Auf Seite 426 seines Buchs stößt man auf die naiv klingende, aber gar nicht so naive, weil aus den verschiedenen Lebensdynamiken heraus entwickelte Frage: „War Elias Canetti ein ‚guter‘ oder ein ‚böser‘ Mensch?“ Hanuschek überläßt die Antwort stillschweigend dem Leser, nicht ohne ihm Elemente in die Hand zu geben, die ihn leiten können. Wie bei vielen Personen, berühmten und „gewöhnlichen“, drängt sich ein Weder-Noch auf oder ein Sowohl-als-Auch, aber die Wahrheit liegt nicht einfach in der Mitte. Die beiden Seiten sind eigenartig verschränkt, die Bravheit des Musterknaben und seine Selbstsicherheit bedingen womöglich den urteilenden, oft aburteilenden Blick auf die Mitmenschen, die der Autor dann zu Masken und Typen stilisiert, das heißt: degradiert. Nicht unähnlich verhält es sich mit dem Moralismus von Karl Kraus, den Canetti in der „Fackel im Ohr“ mit eben jener Schärfe porträtiert, die den Zwiespalt im Gewand einer grausamen Vernunft hervorhebt. Karl Kraus war der erste Lehrer Canettis; der zweite war Abraham Sonne, die wichtigste Figur im dritten Band der Autobiographie „Das Augenspiel“. Von Kraus zu Sonne ist es im Kaffeehaus-Wien der Zwischenkriegszeit nur ein kleiner, aber ein großer geistiger Schritt: von satirischer Entlarvung zu menschenfreundlicher Aufmerksamkeit und Güte. Eine ähnliche Entwicklung nimmt das Werk Canettis nach der Eruption des Romans „Die Blendung“, den er nicht wie zunächst geplant in mehreren Bänden weiterführte, mit dem Versuch, an den Wesenskern seines Jahrhunderts vorzudringen („Masse und Macht)“, und den um Menschlichkeit und Vielfalt bemühten autobiographischen Romanen. Zugleich mit dieser Entwicklung verschiebt sich der Akzent im Bereich der thematischen Obsessionen von der Maske zur Masse, zur Verwandlung und schließlich zur lebensbejahenden Todfeindschaft.
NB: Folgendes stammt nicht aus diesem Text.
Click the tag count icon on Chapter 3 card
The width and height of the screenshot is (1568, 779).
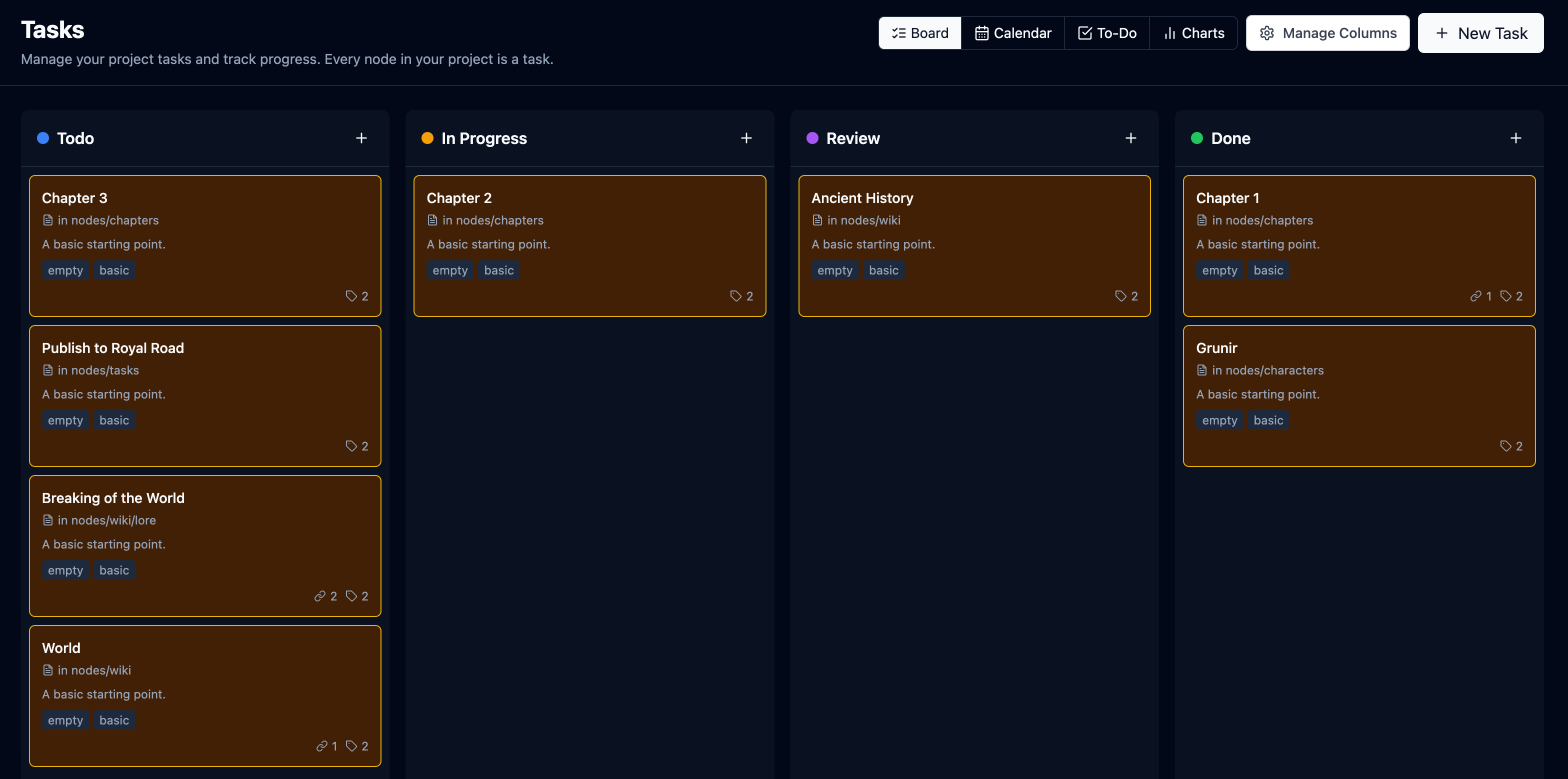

Allen Unternehmungen Canettis – meist sind sie groß angelegt – eignet etwas berserkerhaft Bemühtes. Da ist weniger Talent und Neigung zu spüren als zwanghafter „Wille zu…“ Die Obsessionen wirken mitunter wie Marotten, die Ableitungen in „Masse und Macht“ weitschweifig, aber da sich Seine Majestät, der Autor, nun einmal die Masse 0.- eigentlich ein Modethema der zwanziger Jahre, von Ortega y Gasset schon ordentlich ausgereizt – in den Kopf gesetzt hat, machen wir das Spiel mit. Das Wunderbare an der Figur Canetti ist, daß er all diese Verwicklungen selbst zu sehen oder wenigstens zu ahnen vermochte, und Hanuschek zeigt, daß sich in den unveröffentlichten Aufzeichnungen, aber auch in einigen veröffentlichten, immer wieder ein selbstkritischer Gestus, im Alter zunehmend mit Witz und Ironie, durchsetzt. Dennoch ist das Canetti-Gebäude kein Kartenhaus, seine Grundfeste sind mächtig genug, es ist keineswegs vom Einsturz bedroht. In gewisser Weise befindet es sich noch im Fertigstellungsprozeß, mit der ersten umfassenden Autorenbiographie, die nun vorliegt, und weiteren Schriften, die der künftigen Öffnung harren. Während seiner Auseinandersetzung mit Franz Kafka – eher mit dessen Existenz als mit dem literarischen Werk – schrieb Canetti eine Art Gedicht in sein Notizheft, das man auch als Antiporträt, als Porträt gegen sich selbst, lesen kann (bei Hanuschek S. 508):
Schreihals
Grosse Worte
Halt den Mund
Halt endlich Den Mund
Das ist eine Seite der Wahrheit Canettis. Die andere Seite ist die ein Vierteljahrhundert währende Schaffenslücke, das Ausharren unter schwierigsten Bedingungen zuerst in Wien und dann in der englischen Emigration, ein Zeitraum, den er mit einer besonderen Art von Zähigkeit durchstand, im Glauben an sich selbst, einer ganz unkafkaesken Tugend.